Even if plaintiff had presented a justiciable issue, he has not stated a claim upon which relief can be granted. Fed.R.Civ.P. 12(b)(6). He has failed to support his allegations with factual details of how he was deprived of his civil rights; to identify the basis for the discrimination; to specify facts to show that defendant’s actions were the product of a motive or policy to discriminate against him; or even to identify his membership in a class whose interests are cognizable under section 1983. See Monell v. Dep’t of Social Services of the City of New York, 436 U.S. 658, 691, 98 S.Ct. 2018, 2036, 56 L.Ed.2d 611 (1978); Griffin v. Breckenridge, 403 U.S. 88, 101, 91 S.Ct. 1790, 29 L.Ed.2d 338 (1971); Dominguez v. Reame, 603 F.2d 337, 341 (2d Cir. 1979), cert. denied, 446 U.S. 917, 100 S.Ct. 1850, 64 L.Ed.2d 271 (1980); Morpurgo v.
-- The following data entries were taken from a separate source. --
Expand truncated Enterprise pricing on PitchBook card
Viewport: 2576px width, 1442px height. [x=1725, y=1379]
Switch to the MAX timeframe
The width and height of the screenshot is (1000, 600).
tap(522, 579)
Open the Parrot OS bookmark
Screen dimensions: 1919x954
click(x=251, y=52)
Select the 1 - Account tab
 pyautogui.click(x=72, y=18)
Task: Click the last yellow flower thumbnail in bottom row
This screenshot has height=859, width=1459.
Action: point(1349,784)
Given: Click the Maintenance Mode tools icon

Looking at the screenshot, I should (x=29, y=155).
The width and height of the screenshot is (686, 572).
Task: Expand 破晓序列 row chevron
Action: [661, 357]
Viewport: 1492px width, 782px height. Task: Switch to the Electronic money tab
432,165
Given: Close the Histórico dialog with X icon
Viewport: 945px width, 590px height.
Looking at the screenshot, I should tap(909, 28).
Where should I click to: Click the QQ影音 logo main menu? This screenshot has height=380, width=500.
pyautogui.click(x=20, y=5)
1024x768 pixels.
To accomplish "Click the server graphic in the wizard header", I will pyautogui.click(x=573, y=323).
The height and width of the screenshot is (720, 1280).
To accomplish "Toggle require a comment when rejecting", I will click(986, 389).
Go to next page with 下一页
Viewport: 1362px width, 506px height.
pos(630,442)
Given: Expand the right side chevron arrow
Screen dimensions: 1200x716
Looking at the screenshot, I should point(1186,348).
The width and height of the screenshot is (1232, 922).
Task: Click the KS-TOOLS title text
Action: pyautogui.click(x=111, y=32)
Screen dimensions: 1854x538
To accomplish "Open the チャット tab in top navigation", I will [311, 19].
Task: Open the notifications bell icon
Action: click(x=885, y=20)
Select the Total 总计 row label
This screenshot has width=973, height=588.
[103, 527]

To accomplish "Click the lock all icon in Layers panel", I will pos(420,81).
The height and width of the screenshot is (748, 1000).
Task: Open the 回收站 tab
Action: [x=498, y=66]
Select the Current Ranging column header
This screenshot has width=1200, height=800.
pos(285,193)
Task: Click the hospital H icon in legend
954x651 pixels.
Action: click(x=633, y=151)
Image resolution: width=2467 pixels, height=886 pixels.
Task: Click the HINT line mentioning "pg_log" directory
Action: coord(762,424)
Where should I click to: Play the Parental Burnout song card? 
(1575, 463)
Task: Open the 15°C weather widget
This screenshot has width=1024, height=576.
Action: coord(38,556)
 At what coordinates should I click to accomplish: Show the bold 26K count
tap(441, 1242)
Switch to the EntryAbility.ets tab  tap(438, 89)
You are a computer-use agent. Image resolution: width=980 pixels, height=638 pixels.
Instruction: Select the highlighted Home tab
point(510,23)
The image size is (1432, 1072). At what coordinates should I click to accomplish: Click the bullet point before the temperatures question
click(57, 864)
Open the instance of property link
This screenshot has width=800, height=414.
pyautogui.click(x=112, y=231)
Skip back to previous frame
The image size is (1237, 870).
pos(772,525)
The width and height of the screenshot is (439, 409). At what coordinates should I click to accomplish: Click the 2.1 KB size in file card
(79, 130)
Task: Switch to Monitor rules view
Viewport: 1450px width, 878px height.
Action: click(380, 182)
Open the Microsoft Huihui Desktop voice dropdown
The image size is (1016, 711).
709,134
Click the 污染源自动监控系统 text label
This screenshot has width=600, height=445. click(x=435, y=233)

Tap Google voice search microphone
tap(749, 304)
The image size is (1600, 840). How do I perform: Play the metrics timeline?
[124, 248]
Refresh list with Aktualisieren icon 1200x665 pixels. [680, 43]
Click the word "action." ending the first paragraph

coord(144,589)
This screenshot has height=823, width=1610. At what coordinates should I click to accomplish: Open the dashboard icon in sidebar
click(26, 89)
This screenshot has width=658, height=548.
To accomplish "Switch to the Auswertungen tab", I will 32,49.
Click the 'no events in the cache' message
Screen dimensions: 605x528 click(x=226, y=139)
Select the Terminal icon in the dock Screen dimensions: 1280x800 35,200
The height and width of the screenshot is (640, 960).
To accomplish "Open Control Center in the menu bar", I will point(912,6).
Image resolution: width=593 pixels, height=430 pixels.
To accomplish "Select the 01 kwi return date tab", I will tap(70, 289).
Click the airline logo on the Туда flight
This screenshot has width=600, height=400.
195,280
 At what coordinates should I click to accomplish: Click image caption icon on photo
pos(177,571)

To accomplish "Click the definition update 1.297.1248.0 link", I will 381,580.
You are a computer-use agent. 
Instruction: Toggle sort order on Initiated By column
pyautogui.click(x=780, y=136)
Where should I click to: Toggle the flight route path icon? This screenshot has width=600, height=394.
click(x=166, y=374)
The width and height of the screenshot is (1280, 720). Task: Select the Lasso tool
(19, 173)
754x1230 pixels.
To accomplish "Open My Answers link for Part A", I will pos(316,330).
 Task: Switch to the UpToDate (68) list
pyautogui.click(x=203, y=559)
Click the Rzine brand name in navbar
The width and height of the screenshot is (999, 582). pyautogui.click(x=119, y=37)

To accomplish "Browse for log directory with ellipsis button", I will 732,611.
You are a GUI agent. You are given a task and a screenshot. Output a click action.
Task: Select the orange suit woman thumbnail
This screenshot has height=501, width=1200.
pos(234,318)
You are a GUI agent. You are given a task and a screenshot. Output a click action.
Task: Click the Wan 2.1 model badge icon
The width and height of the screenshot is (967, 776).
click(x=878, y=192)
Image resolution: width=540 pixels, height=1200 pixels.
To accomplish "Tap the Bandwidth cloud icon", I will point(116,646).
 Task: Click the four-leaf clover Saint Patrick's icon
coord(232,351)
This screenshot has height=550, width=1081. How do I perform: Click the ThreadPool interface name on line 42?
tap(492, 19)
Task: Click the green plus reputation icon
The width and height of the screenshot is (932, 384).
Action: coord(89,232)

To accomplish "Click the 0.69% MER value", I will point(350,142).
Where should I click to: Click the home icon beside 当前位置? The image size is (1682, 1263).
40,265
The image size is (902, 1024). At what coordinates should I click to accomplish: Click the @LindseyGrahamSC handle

Board of Higher Education in City of New York, 423 F.Supp. 704, 711-12 (S.D.N.Y.1976). In short, plaintiff has alleged no facts to show deprivation of constitutional rights.
In sum, although I have construed plaintiff’s pro se civil rights complaint with liberality, it is totally insufficient to state a claim upon which relief may be granted. Morpurgo v. Board of Higher Education in City of New York, 423 F.Supp. at 711-12. See Serzysko v. Chase Manhattan Bank, 461 F.2d 699, 703 & n.3 (2d Cir.), cert. denied, 409 U.S. 883, 93 S.Ct. 173, 34 L.Ed.2d 139 (1972); Colon v. State of New York, Div. of Human Rights, 354 F.Supp. 343, 346 (S.D.N.Y.1973), aff’d 498 F.2d 1396 (2d Cir. 1974).
Accordingly, the defendant’s motion to dismiss is granted in all respects.
SO ORDERED.
. The tort claim of defamation does not itself provide plaintiff with a federal cause of action. See Paul v. Davis, 424 U.S. 693, 96 S.Ct. 1155, 47 L.Ed.2d 405 (1976); Rosenberg v. Martin, 478 F.2d at 524 n.4.